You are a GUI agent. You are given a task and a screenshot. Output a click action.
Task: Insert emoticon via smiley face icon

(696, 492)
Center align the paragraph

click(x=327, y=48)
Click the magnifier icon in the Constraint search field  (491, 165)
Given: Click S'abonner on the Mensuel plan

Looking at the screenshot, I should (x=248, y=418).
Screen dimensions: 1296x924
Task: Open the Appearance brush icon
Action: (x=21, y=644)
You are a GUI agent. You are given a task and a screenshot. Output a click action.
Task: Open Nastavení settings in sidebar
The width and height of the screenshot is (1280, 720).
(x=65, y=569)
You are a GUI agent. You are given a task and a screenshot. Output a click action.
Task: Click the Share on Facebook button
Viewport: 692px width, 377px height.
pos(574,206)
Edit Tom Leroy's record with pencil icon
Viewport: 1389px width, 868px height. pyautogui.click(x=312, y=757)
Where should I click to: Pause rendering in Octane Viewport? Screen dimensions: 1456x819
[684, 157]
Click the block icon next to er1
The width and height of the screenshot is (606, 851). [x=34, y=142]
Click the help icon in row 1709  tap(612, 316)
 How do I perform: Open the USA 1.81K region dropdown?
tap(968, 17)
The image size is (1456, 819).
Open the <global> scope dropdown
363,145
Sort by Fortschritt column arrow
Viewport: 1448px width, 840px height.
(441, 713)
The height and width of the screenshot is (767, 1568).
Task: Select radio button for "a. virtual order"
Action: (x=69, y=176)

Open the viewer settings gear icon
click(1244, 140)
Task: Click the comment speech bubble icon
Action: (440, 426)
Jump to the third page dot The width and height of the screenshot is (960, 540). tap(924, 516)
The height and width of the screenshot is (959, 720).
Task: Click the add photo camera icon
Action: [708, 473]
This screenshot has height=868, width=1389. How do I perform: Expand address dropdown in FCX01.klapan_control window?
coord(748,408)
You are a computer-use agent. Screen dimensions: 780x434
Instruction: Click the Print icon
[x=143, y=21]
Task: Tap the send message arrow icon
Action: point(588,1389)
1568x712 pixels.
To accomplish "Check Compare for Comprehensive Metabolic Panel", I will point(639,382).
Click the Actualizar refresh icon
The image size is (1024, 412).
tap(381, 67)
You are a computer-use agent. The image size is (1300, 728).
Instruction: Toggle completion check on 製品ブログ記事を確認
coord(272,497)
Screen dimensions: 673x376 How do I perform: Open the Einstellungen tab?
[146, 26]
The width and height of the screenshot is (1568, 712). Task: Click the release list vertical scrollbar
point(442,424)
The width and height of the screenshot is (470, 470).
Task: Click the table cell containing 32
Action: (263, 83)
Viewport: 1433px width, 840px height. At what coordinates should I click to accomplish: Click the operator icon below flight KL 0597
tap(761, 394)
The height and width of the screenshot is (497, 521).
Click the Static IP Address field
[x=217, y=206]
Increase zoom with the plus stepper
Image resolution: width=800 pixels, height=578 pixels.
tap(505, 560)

Goal of the exercise:
State how many lines of the material above contain the string "settings". Reply with the number alone.

Worked answer:
2